Task description:
Return each record unchanged and drop the images.

(Screenshot grounding data)
========================================
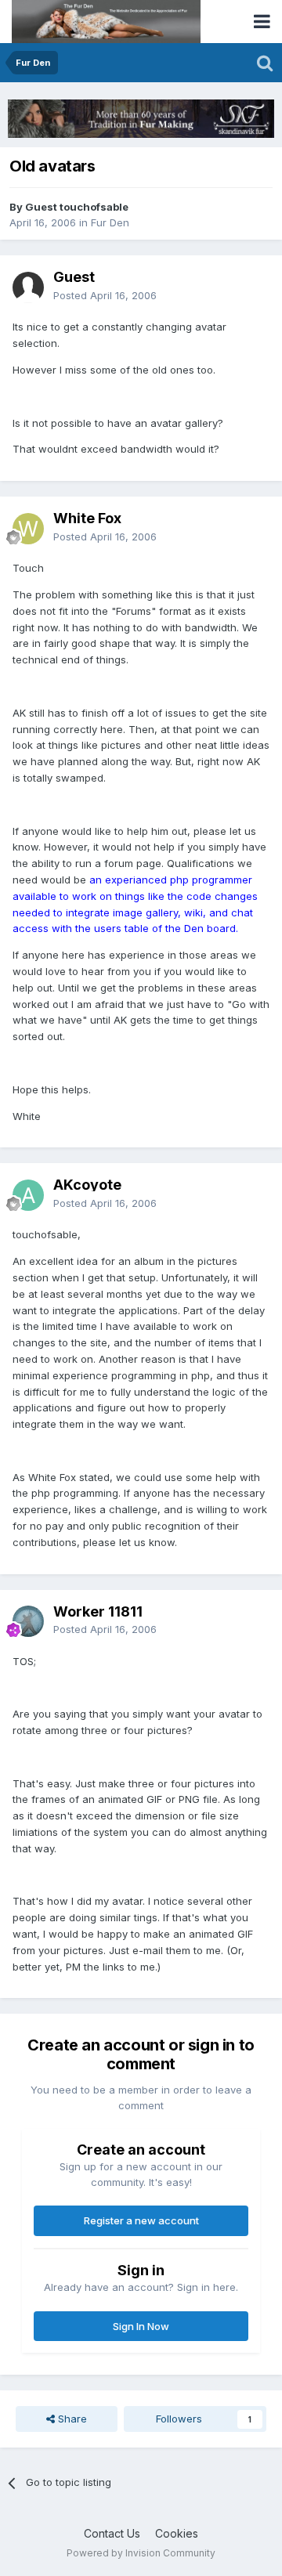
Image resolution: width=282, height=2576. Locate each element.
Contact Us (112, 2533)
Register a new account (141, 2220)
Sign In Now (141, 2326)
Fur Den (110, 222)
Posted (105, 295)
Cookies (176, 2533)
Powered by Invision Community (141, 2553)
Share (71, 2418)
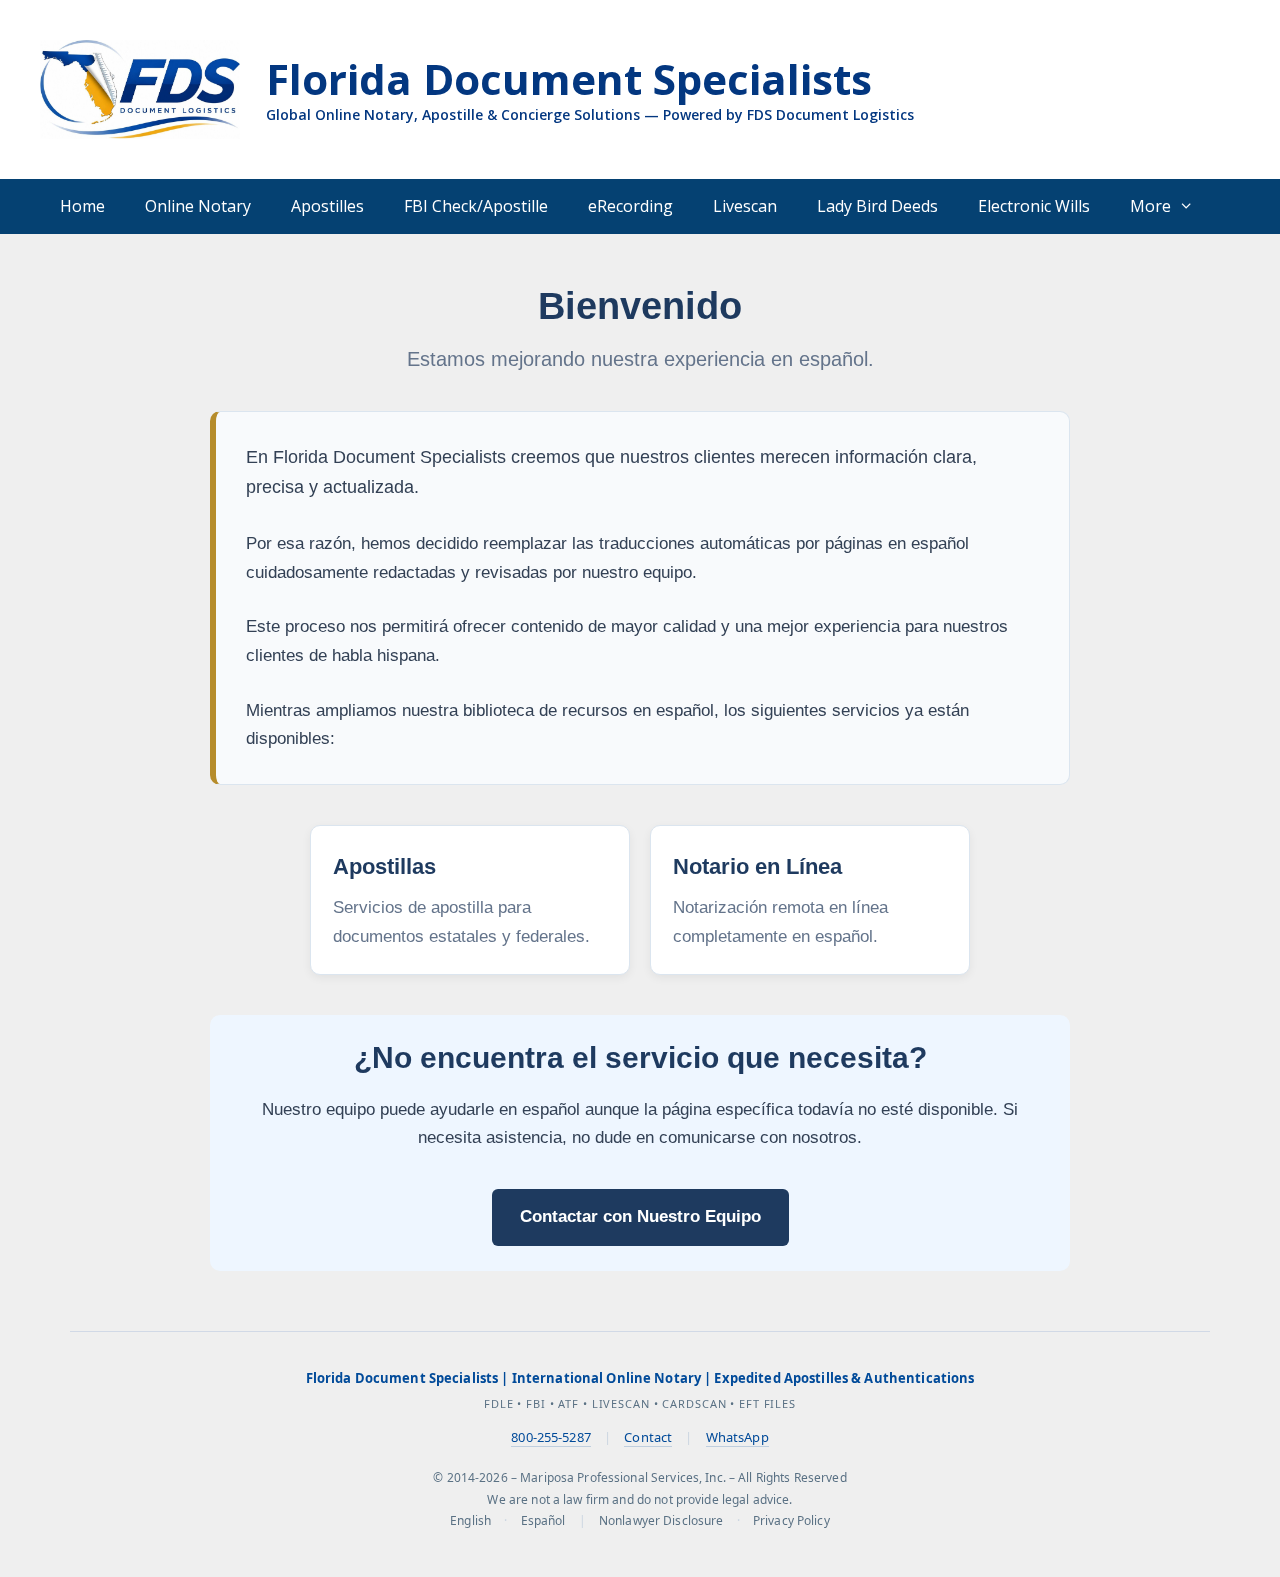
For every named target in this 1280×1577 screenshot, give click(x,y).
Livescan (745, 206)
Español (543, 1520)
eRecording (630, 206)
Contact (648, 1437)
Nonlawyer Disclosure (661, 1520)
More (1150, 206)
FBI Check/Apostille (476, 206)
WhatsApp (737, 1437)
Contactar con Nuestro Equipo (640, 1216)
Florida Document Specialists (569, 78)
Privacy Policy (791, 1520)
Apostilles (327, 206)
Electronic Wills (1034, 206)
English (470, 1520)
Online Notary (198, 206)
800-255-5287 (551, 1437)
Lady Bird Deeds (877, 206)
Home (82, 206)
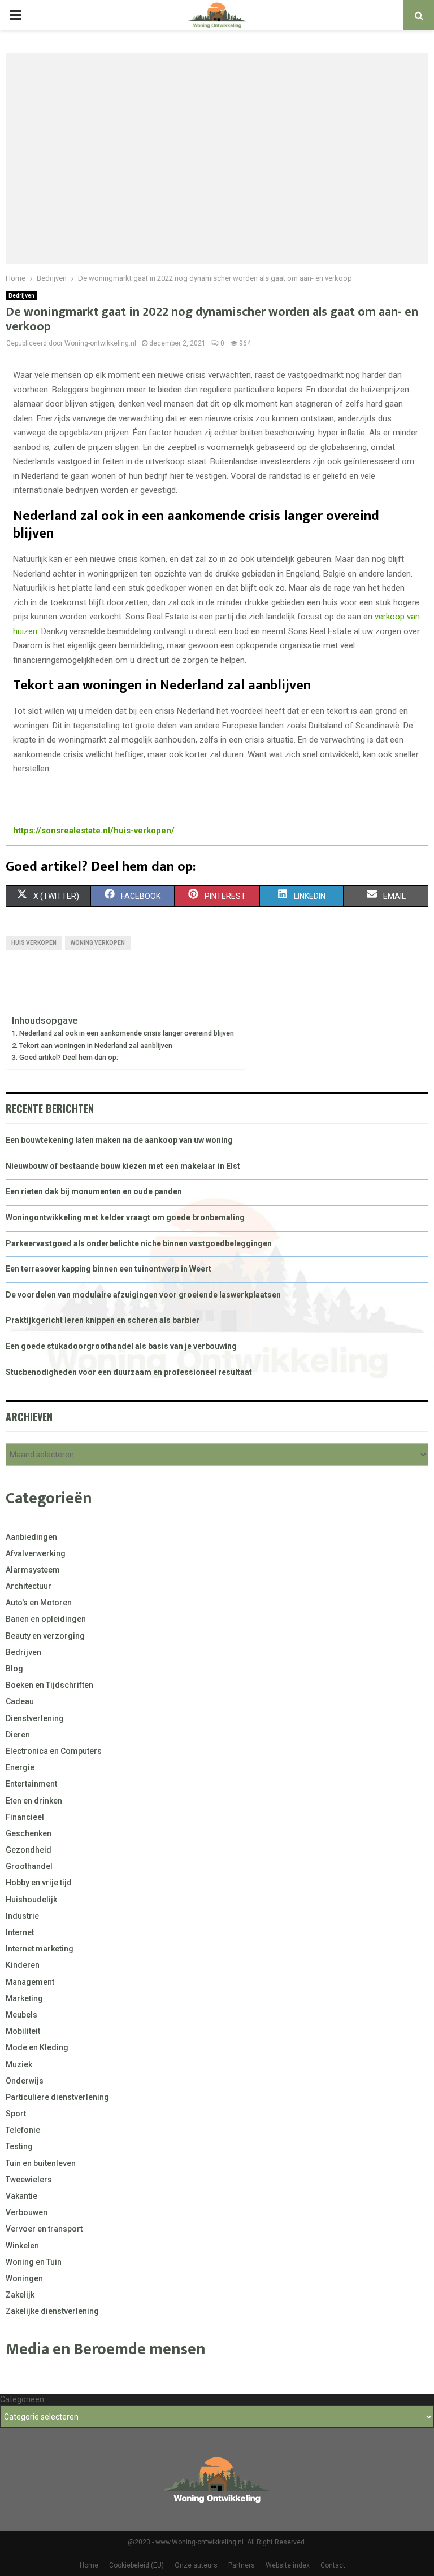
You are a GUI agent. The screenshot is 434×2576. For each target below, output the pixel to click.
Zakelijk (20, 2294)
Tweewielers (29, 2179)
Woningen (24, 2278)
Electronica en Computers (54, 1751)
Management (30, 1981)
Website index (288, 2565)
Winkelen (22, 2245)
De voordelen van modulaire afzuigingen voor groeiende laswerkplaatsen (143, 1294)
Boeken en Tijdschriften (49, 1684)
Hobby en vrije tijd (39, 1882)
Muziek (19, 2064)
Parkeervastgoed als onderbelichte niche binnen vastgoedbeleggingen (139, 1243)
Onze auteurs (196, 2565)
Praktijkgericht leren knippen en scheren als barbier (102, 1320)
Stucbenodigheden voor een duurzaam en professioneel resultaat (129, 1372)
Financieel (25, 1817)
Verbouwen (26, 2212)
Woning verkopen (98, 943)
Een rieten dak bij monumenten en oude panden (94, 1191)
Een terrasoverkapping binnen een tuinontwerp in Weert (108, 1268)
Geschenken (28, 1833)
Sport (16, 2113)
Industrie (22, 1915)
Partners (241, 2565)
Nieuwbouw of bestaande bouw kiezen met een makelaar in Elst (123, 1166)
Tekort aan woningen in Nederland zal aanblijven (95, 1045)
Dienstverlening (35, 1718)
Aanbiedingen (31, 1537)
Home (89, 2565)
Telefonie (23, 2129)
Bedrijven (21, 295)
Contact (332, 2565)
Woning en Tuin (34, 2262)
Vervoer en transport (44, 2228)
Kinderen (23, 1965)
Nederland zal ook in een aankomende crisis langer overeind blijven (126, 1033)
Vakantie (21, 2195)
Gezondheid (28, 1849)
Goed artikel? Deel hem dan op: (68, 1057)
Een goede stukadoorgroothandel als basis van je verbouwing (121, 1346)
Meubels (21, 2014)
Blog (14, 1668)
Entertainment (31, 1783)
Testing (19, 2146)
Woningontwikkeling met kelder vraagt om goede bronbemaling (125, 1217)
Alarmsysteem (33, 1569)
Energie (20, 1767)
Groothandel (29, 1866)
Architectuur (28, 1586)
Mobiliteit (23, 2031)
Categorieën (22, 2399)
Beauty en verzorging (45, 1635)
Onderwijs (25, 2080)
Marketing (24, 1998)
========================================
Exercise response:
Image resolution: width=282, height=2576. Locate each element.
Contact Us (112, 2533)
Register a new account (141, 2220)
Sign In Now (141, 2326)
Fur Den (110, 222)
Posted (105, 295)
Cookies (176, 2533)
Powered by Invision Community (141, 2553)
Share (71, 2418)
For every named target in this 1280×1577 screenshot, give click(x,y).
Livescan (745, 206)
Español (543, 1520)
eRecording (630, 206)
Contact (648, 1437)
Nonlawyer Disclosure (661, 1520)
More (1150, 206)
FBI Check/Apostille (476, 206)
WhatsApp (737, 1437)
Contactar con Nuestro Equipo (640, 1216)
Florida Document Specialists (569, 78)
Privacy Policy (791, 1520)
Apostilles (327, 206)
Electronic Wills (1034, 206)
English (470, 1520)
Online Notary (198, 206)
800-255-5287 (551, 1437)
Lady Bird Deeds (877, 206)
Home (82, 206)
You are a GUI agent. The screenshot is 434×2576. For each target below, output the pixel to click.
Zakelijk (20, 2294)
Tweewielers (29, 2179)
Woningen (24, 2278)
Electronica en Computers (54, 1751)
Management (30, 1981)
Website index (288, 2565)
Winkelen (22, 2245)
De voordelen van modulaire afzuigingen voor groeiende laswerkplaatsen (143, 1294)
Boeken en Tijdschriften (49, 1684)
Hobby en vrije tijd (39, 1882)
Muziek (19, 2064)
Parkeervastgoed als onderbelichte niche binnen vastgoedbeleggingen (139, 1243)
Onze auteurs (196, 2565)
Praktijkgericht leren knippen en scheren als barbier (102, 1320)
Stucbenodigheden voor een duurzaam en professioneel resultaat (129, 1372)
Financieel (25, 1817)
Verbouwen (26, 2212)
Woning verkopen (98, 943)
Een rieten dak bij monumenten en oude panden (94, 1191)
Een terrasoverkapping binnen een tuinontwerp in Weert (108, 1268)
Geschenken (28, 1833)
Sport (16, 2113)
Industrie (22, 1915)
Partners (241, 2565)
Nieuwbouw of bestaande bouw kiezen met een makelaar in Elst (123, 1166)
Tekort aan woningen in Nederland zal aanblijven (95, 1045)
Dienstverlening (35, 1718)
Aanbiedingen (31, 1537)
Home (89, 2565)
Telefonie (23, 2129)
Bedrijven (21, 295)
Contact (332, 2565)
Woning en Tuin (34, 2262)
Vervoer en transport (44, 2228)
Kinderen (23, 1965)
Nederland zal ook in een aankomende crisis langer overeind blijven (126, 1033)
Vakantie (21, 2195)
Gezondheid (28, 1849)
Goed artikel? Deel hem dan op: (68, 1057)
Een goede stukadoorgroothandel als basis van je verbouwing (121, 1346)
Meubels (21, 2014)
Blog (14, 1668)
Entertainment (31, 1783)
Testing (19, 2146)
Woningontwikkeling met kelder vraagt om goede bronbemaling (125, 1217)
Alarmsysteem (33, 1569)
Energie (20, 1767)
Groothandel (29, 1866)
Architectuur (28, 1586)
Mobiliteit (23, 2031)
Categorieën (22, 2399)
Beauty en verzorging (45, 1635)
Onderwijs (25, 2080)
Marketing (24, 1998)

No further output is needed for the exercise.